Saturday, February 4, 2012

Activism vs consumerism

There's been a lot written in the past few days about the decision by the Susan G. Komen Foundation to stop providing grants to Planned Parenthood for breast cancer screening, a position that they may or may not have reversed (their press release is written in a way that suggests they have, but a careful reading indicates nothing has actually changed). I have a hunch the Komen Foundation is beginning to wish they'd never heard of Karen Handel (the rabidly right-wing anti-abortion zealot from Georgia they hired as a vice president for public policy and who is reportedly the mastermind behind the defunding efforts). Because they were smart enough to do a fast superficial reversal -- saying they're not canceling any grants already awarded and that Planned Parenthood can apply again next year isn't exactly a reversal; it's an attempt at covering their ass and hoping no one notices PP never gets any money from them again -- this controversy will eventually die down, but not before a lot of rocks get flipped over. Komen has to be unhappy about what's been crawling out.

The public is learning more than the Foundation ever wanted anyone to know about the internal workings of the organization, just where all those dollars raised via Walk for the Cure actually go, and the Foundation's dubious ties with various corporations and pinkwashing. Among other things, it turns out that despite the Komen Foundation's efforts to brand itself as the foremost cancer-fighting organization in the country, a remarkably low percentage of the monies raised actually go toward breast cancer prevention, screening, patient care, or research. Even worse, Komen's defunding of Planned Parenthood isn't its first venture into areas that actively hurt women -- as multiple articles have noted, Komen has paid lobbyists to help Big Pharma keep the cost of drugs high and to promote legislation that stifled research.

The Komen Foundation is hardly unique, however, when it comes to scamming the public with fund-raising for good causes. They just might happen to be the most successful or highest profile. A Gin and Tacos post about Komen -- "a marketing consultancy masquerading as a charity" -- included a link to a recent article, "The Big Business of Breast Cancer," by Lea Goldman in Marie Claire. Turns out the battle against breast cancer is rife with "charities" that specialize in ripping off well-intentioned donors.

Of course, the charity industry in general is rife with scams and marketing that are designed to make the gullible donor feel good but don't actually do much beyond enhancing the charity's bottom line. Doesn't matter if it's a medical cause, the environment, or social justice, there will be some organization that manages to convince people that they're doing a Good Thing by contributing and getting a tee-shirt, a tote bag, some address labels, a coffee mug, or some other made-in-China POS in return. If there's a good cause, some group is bound to try co-opting it by peddling merchandise with their logo on it. . . or convince industry that if they contribute to their particular charity, that industry can share in the goodwill generated by that cause. The pink lids on Yoplait yogurt was marketing genius: Yoplait is one of the pricier yogurts in a typical supermarket so how do you sucker consumers into buying it? Pink lids. Not all the time, of course, because General Mills has no desire to actually give huge amounts of money to any charity -- they just want to donate enough to make it look like a corporation has a conscience.

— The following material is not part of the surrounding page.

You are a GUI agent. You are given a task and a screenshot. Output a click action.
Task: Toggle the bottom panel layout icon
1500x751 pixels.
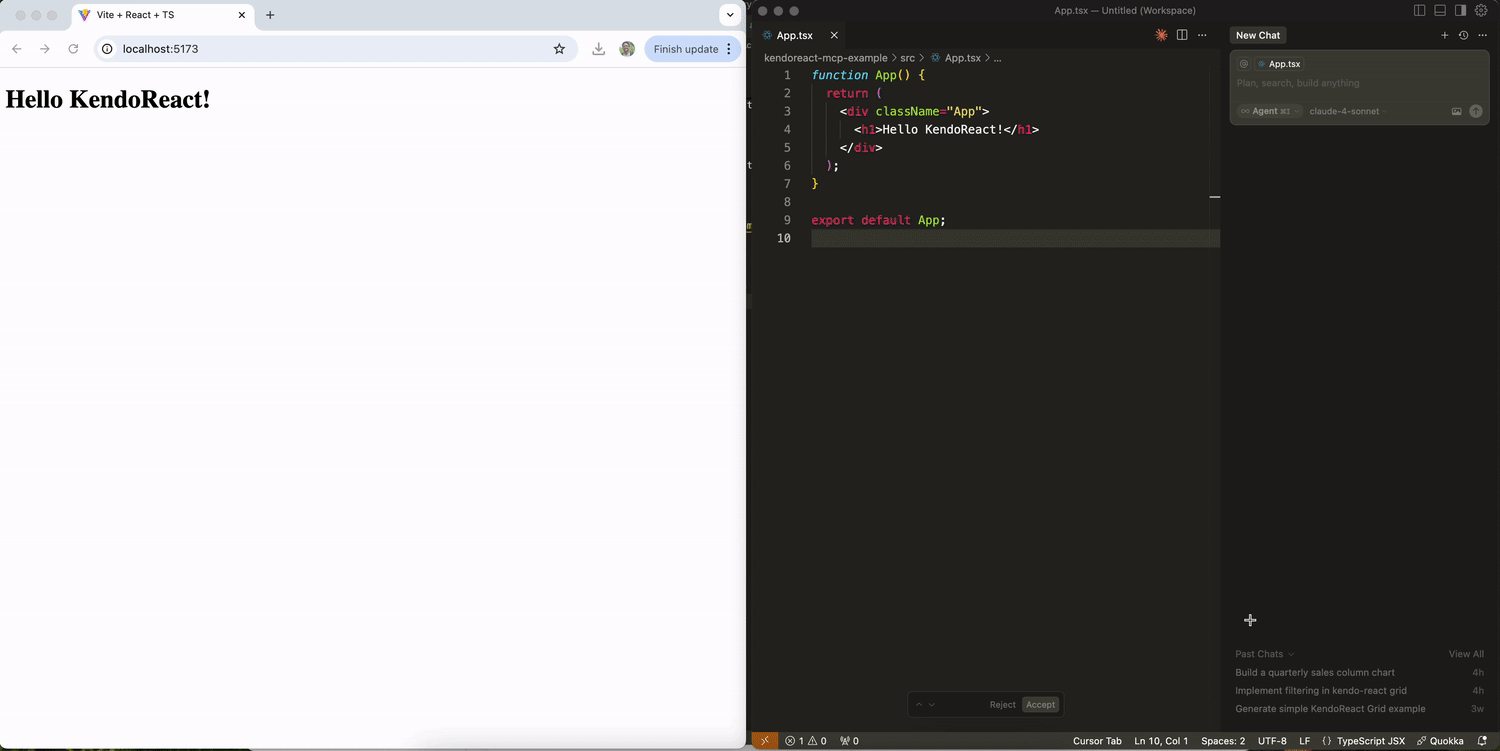pos(1440,11)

It's odd how this notion that you can do good works by shopping has crept into every facet of our lives. One of the things that kind of freaked me out this fall was seeing how easily and quickly a supposedly progressive blog slipped into marketing itself as part of its "support" for Occupy Wall Street. The weather started turning colder, and Firedoglake began hawking winter gear that would be donated to OWS participants. Only one problem: it was all going to be branded with the FDL logo. A banner ad for their FDL gear is, in fact, the first thing you see when you go to their site. When they started doing it, it struck me as really, really weird and remarkably self-serving. It still does. Whatever happened to encouraging people to go and actively participate in a movement instead of supporting it by shopping? It was like they were saying, "You don't need to worry about writing to your Congressman or going down and protesting in person. . . just shop, and everything will be fine."


  1. Charities and other NGOs are businesses like any other. They go where the money is and do what sells. Many times the NGOs are far less honest than the industry they purport to attack for dishonesty. Komen is the latest in a long and illustrious list.

  2. It's just all a big scam and I don't want to know if I have it. If it takes me then it does, something is going to take me anyway.

    We're keeping a hell of a lot of bottom feeders alive that has cancer and I don't have a clue why.

  3. At this point I think all charities and churches should lose their tax free staus. They are all political now and shouldn't be sheltered any longer.

  4. I don't get the whole "shop for charity" thing. If I donate directly to a charity, I get a tax deduction and save money. If I buy a product and the company promises to donate money to charity, I spend more for the product, and the company gets the tax deduction and saves money. This makes no sense to me. Why not cut out the middleman, give directly to charities you care about, and save money in the process?